Will The Student and Mr. Henri put to rest the myth that French women accept, begrudgingly or otherwise, their husband’s mistresses? Certainly, Valerie was not going to tolerate the other woman. Watching a French film always reminds that they are a little different from other nationalities. In that respect, The Student and Mr. Henri proudly carries the banner for its country. Who else hires a student to seduce his 40-something son in order to break up his marriage?
Cantankerous Henri and student Constance make for a nice Odd Couple. You know that she is going to wear down his rough edges, but the journey is worth the subtitles. Available on Amazon Prime, The Student and Mr. Henri finds both learning a lot about themselves, courtesy of the other. Who knew that “cover up and don’t catch cold” equates to an inability to express love? Probably everybody.
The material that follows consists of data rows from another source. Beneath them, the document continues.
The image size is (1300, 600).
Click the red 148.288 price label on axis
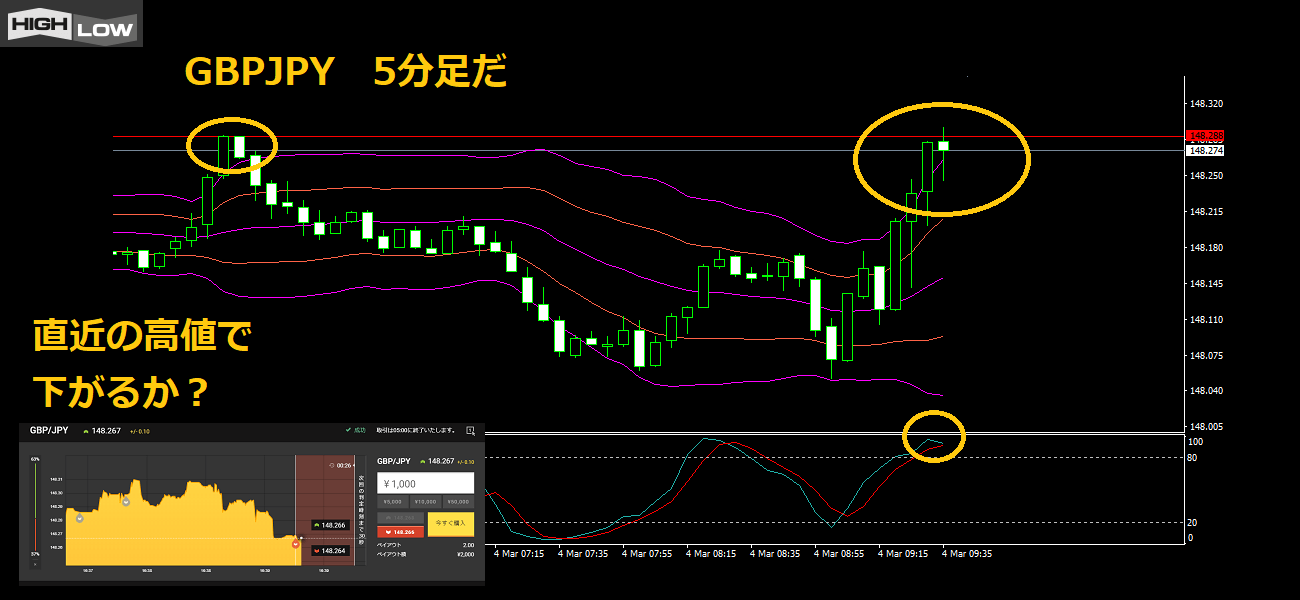coord(1204,135)
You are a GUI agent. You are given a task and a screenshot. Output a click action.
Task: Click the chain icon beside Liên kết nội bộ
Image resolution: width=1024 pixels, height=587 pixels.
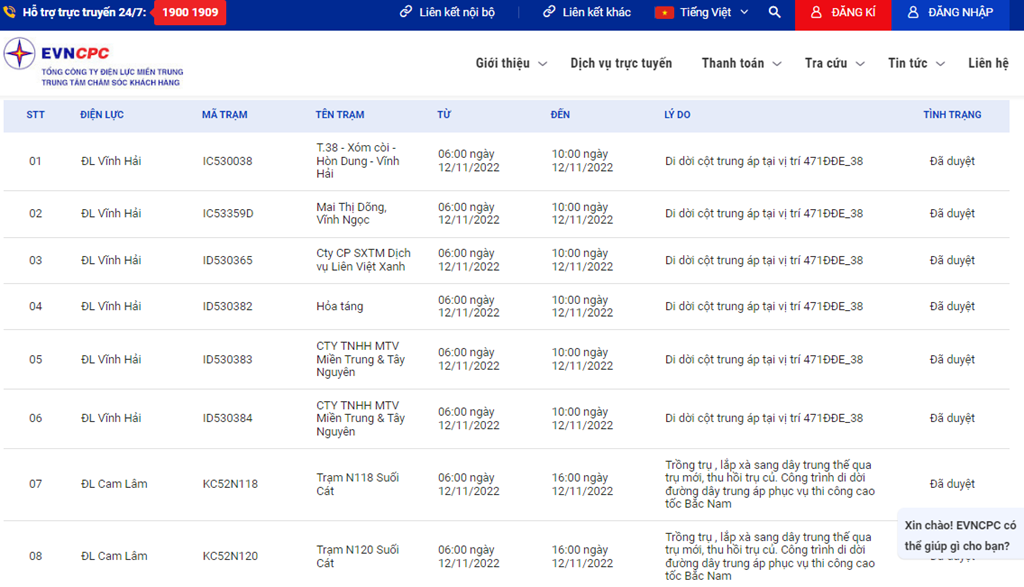(x=406, y=13)
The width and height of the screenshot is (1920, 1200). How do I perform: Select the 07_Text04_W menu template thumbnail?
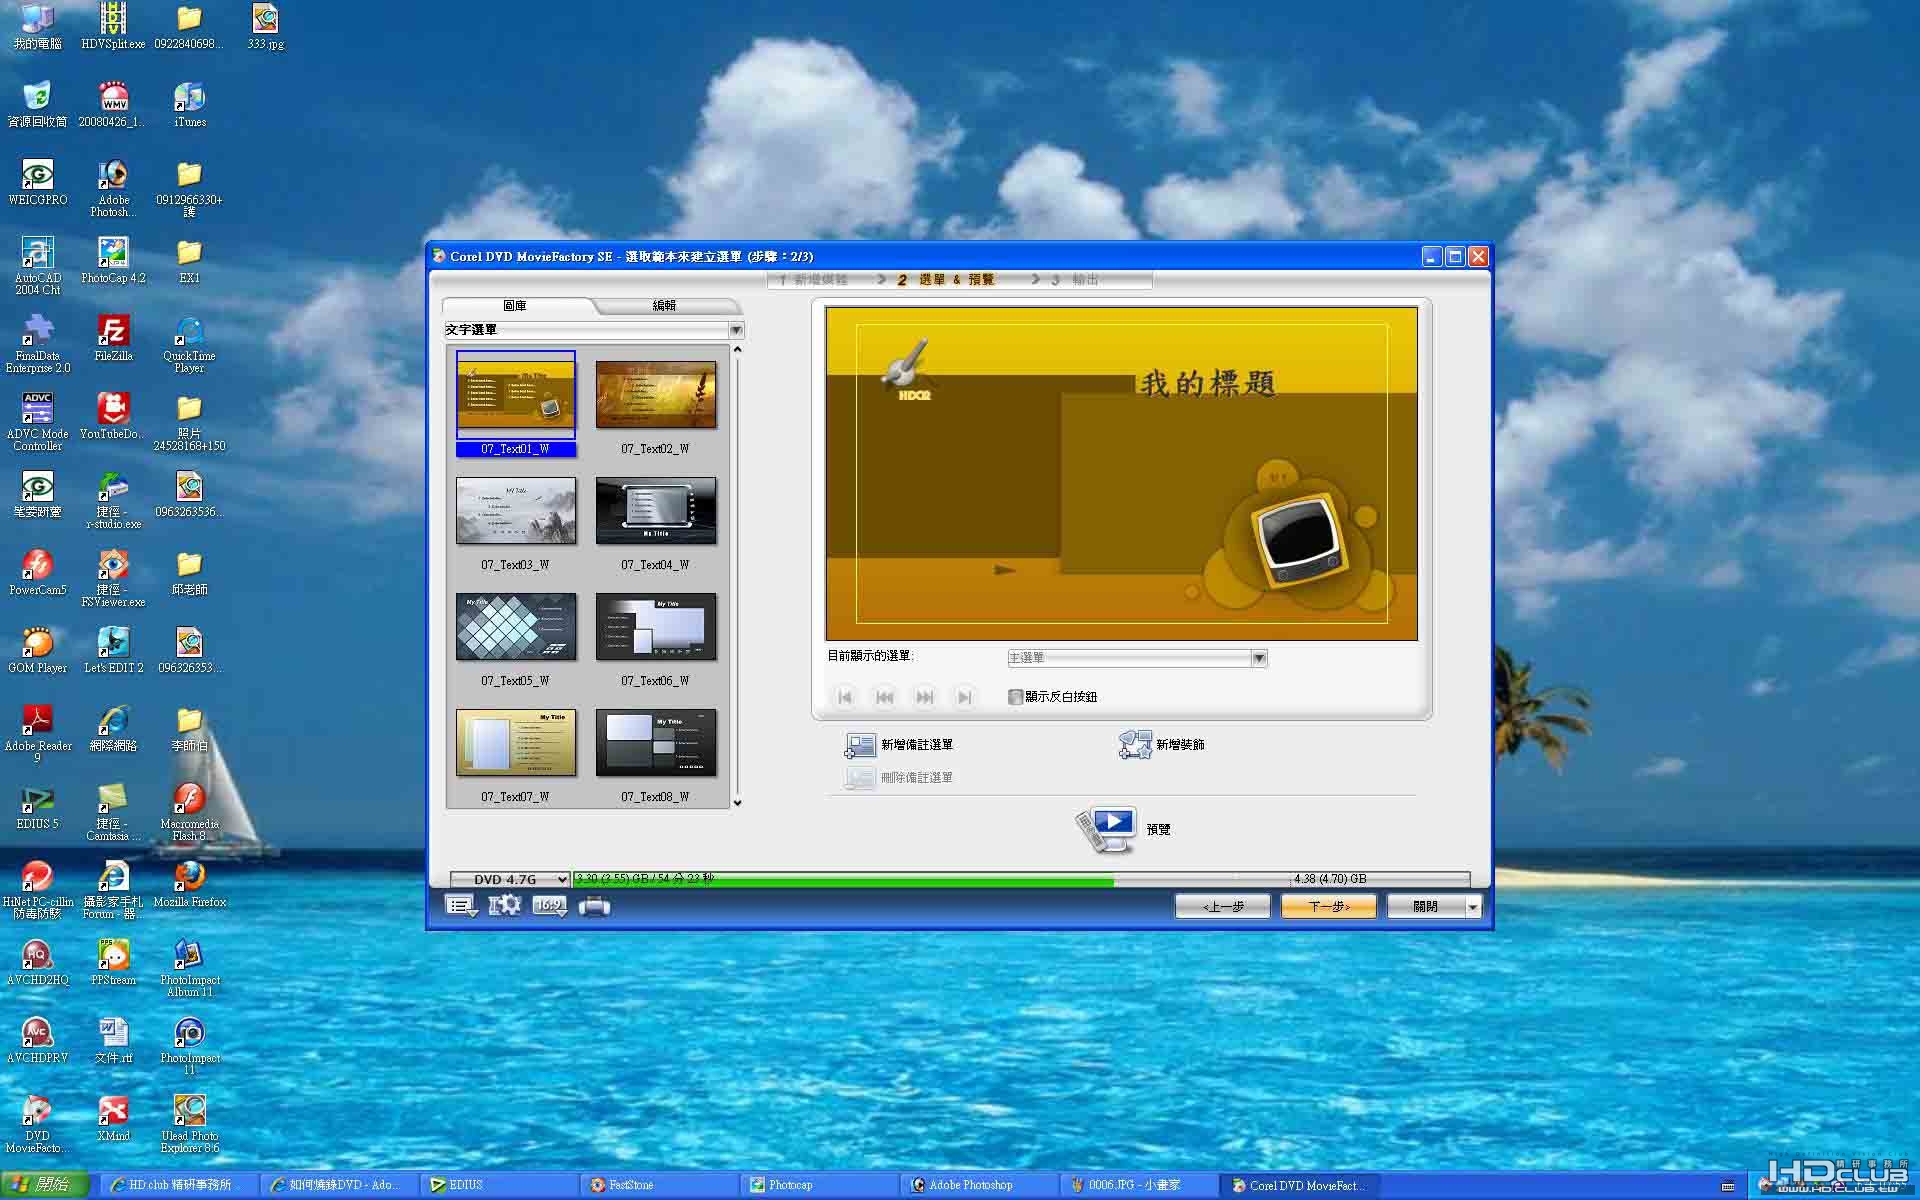click(x=656, y=512)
Likewise, the message of “don’t wait until you’re old to do what you want” is a familiar refrain. Still, the bond between The Student and Mr. Henri draws you in. I give the film 3.5 Gavels and it receives a 6.7/10 IMDb score.
Paul is certain his father needs a tenant to insure he takes his meds. Henri thinks his son is “a moron married to an idiot.” Henri does all he can to sabotage a tenancy through insults and raising the posted rent. Finally, he accepts the beleaguered Constance with an offer of six months free rent if she agrees to break up Paul’s marriage. The seduction is on. But, what happens when she finds she likes Valerie even better than Paul?
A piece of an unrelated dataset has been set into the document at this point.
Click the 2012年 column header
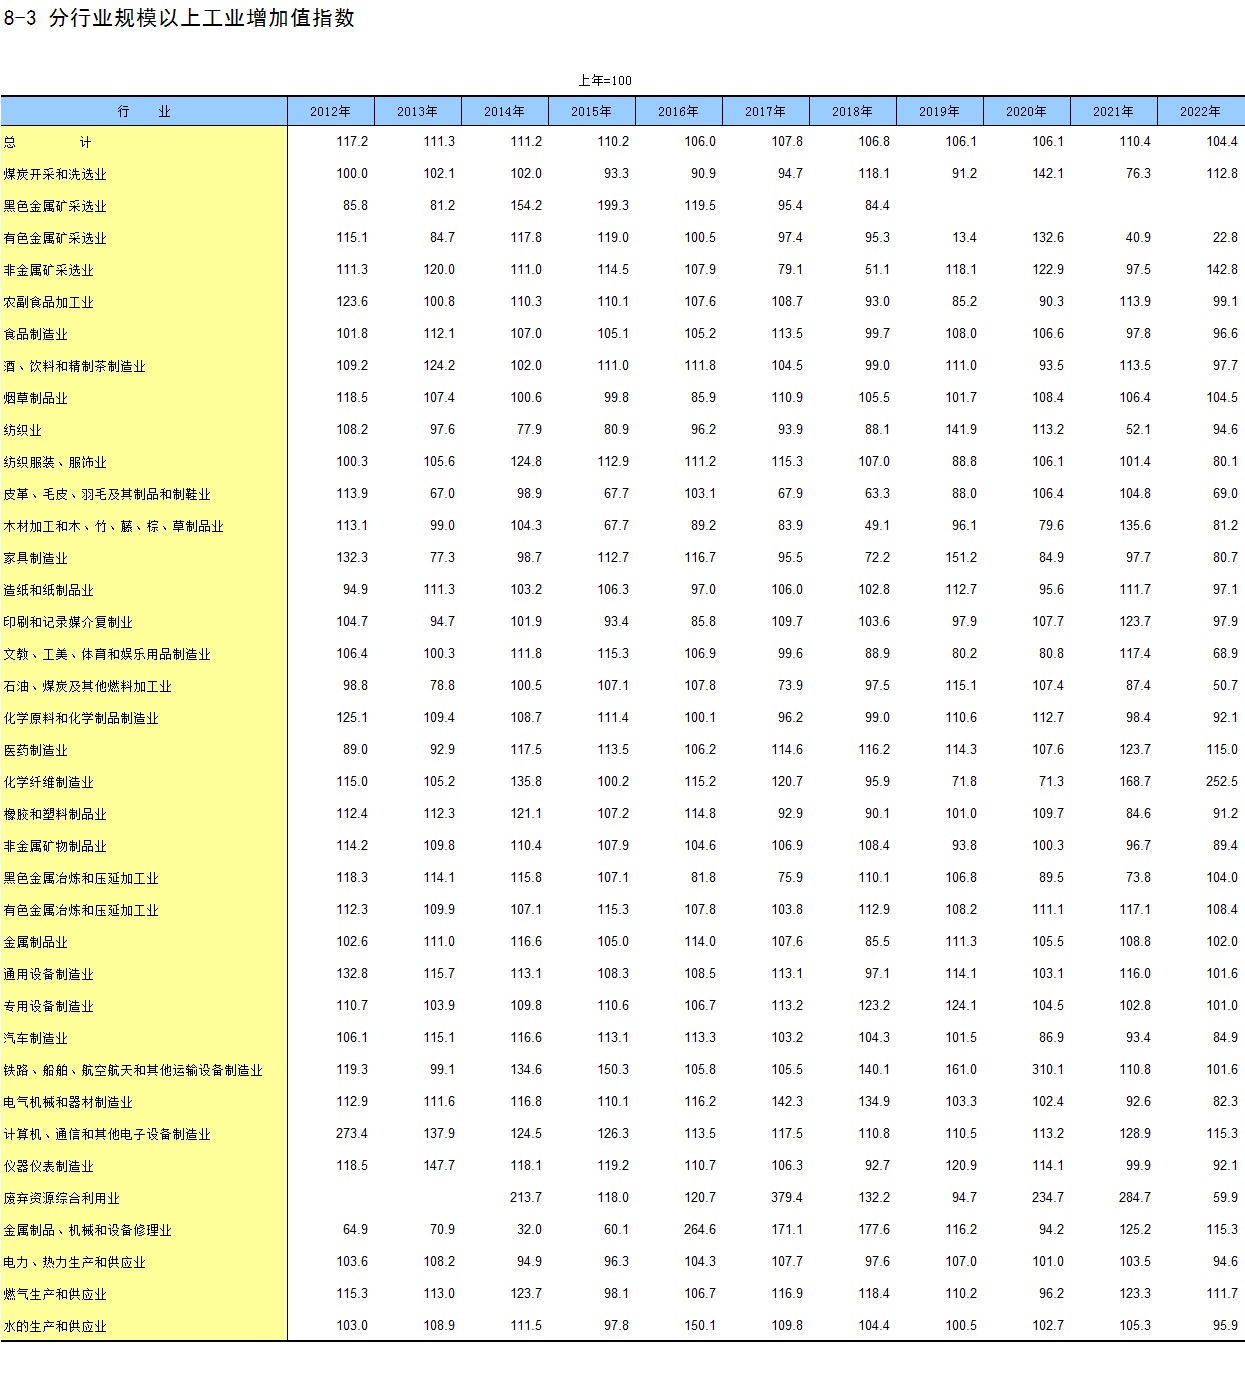1245x1374 pixels. pos(330,111)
Winner of Best Newcomer at one film festival, Noemie Schmidt (Versailles) plays the unappreciated Constance. Her father thinks she is a failure and constantly reminds her of same. In the piano, Henri finds her spark. Actor Claude Brasseur is the wonderfully cranky Henri. He’d been acting nearly 60 years when he made this 2015 film.
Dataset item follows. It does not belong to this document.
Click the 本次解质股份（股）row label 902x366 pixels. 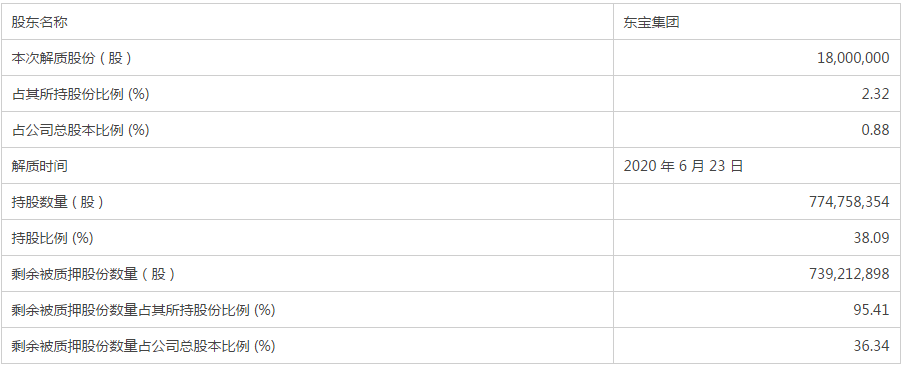tap(72, 58)
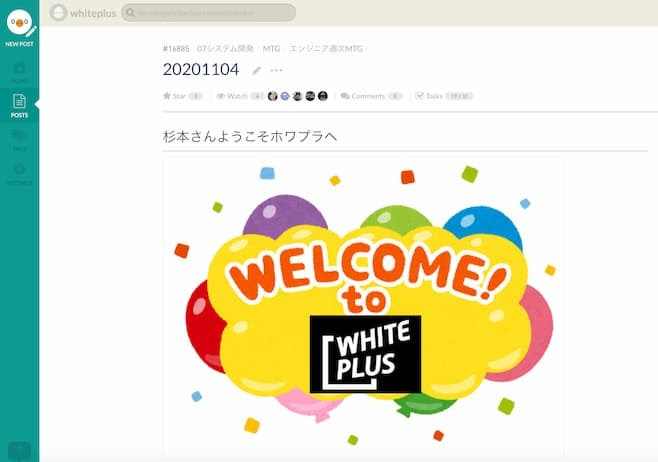Click the whiteplus team logo icon
Image resolution: width=658 pixels, height=462 pixels.
point(58,13)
The revelation of The Student and Mr. Henri is how similarly Henri and Constance’s father treate their offspring. One recognized himself in the other and didn’t like what he saw. For those males who think they are getting older, Constance tells Paul that “men only get interesting after 40.” Paul falls easily for that line.
“It’s comfort cinema par excellence, and there’s much to be said for that right now.” MovieMail
“Not everything in life has to be original. There is great pleasure in watching something that takes a tried and tested trope (or two) and, rather than subverting it without success, has a go at seeing how far they can run with it.” Jon’s Place
Despite “emotional blackmail,” Constance doesn’t want to disappoint her father. Imagine how she feels about someone who supports her dreams. For a pleasant evening in Paris, follow Constance as she reaches for the stars.